Difficile de faire plus alléchant : pour une dizaine de dollars à peine, des centaines d'amateurs de rock francophone ont eu droit à quatre heures de musique par une brochette de vedettes établies. Quand c'est Louis-Jean Cormier qui a le devoir de réchauffer la salle, on s'imagine la qualité de la soirée.
" Il est tôt, mais on va jouer comme s'il était onze heures et quart et qu'il y avait deux bouteilles vides de Jack Daniels sur l'ampli ", a promis le leader de Karkwa venu présenter ses nouvelles chansons, trois semaines avant le lancement de son premier album solo.
Le public n'a pas caché son ravissement de découvrir le nouveau son de Cormier, nettement moins planant que celui auquel il nous avait habitués. Le chanteur et guitariste éprouvait même de la peine à croire que ses pièces touchaient si facilement la cible.
" Attendez de les entendre avant d'applaudir. Je ne sais pas, peut-être qu'on fait de la marde ", s'est-il même senti obligé de dire. Faisant fi de l'avertissement, la foule a marqué son appréciation.

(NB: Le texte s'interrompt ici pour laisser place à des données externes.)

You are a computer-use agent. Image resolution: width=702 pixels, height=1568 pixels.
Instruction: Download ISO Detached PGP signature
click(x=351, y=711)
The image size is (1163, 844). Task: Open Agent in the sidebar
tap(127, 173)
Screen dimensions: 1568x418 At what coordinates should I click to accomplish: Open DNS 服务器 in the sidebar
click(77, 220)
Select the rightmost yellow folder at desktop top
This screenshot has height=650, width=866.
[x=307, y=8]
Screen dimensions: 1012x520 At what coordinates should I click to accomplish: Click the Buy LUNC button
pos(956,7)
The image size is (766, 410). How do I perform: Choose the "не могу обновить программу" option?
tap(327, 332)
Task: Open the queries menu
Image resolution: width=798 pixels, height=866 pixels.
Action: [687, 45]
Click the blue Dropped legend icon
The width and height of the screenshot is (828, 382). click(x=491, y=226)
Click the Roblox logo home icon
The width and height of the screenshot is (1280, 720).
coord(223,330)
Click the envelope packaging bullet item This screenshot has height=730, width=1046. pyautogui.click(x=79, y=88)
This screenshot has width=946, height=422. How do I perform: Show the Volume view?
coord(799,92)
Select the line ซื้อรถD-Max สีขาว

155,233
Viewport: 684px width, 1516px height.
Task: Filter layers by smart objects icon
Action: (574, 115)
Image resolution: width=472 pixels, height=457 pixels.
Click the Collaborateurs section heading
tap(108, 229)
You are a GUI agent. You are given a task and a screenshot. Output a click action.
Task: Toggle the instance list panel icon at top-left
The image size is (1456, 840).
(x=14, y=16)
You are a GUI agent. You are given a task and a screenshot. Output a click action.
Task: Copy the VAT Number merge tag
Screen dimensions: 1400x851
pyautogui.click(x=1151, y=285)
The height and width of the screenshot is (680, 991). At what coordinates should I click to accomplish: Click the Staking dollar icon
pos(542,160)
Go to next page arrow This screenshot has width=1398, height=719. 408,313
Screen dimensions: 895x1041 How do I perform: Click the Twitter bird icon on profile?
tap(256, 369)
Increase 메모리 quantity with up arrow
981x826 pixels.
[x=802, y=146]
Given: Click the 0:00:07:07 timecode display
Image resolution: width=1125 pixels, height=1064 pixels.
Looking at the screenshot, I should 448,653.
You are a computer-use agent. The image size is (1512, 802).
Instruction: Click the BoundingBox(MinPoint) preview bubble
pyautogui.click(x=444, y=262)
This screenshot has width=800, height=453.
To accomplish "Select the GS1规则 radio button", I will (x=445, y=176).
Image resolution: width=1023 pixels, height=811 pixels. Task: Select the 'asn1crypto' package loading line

Le fougueux Olivier Langevin est ensuite venu faire la preuve de sa suprématie à la six-cordes. Avec son groupe Galaxie, il a déployé toute sa virtuosité avec une énergie débridée. Après ce déluge musical, Malajube a fait une entrée quelque peu timide avant d'ouvrir les vannes.
En cette campagne électorale, il revenait bien sûr à Loco Locass de clore cette soirée électrisante. Le trio a mis le feu aux poudres dès le départ avec la chanson Wi consacrée à la lutte des Québécois dans la rue.
" Maudits carrés rouges, allez donc étudier ", a ironisé Biz. " Vous faites la belle vie, hein? Vous payez dix piasses et vous voyez quatre groupes. "
Sans surprise et au grand plaisir de son public, Loco Locass a chanté Libérez-nous des libéraux en guise de point final. " On espère que c'est la dernière fois qu'on la chante ", ont-ils souhaité.
Tous les profits de la tournée Sirius XM sont versés à l'organisme Jeunes musiciens du monde.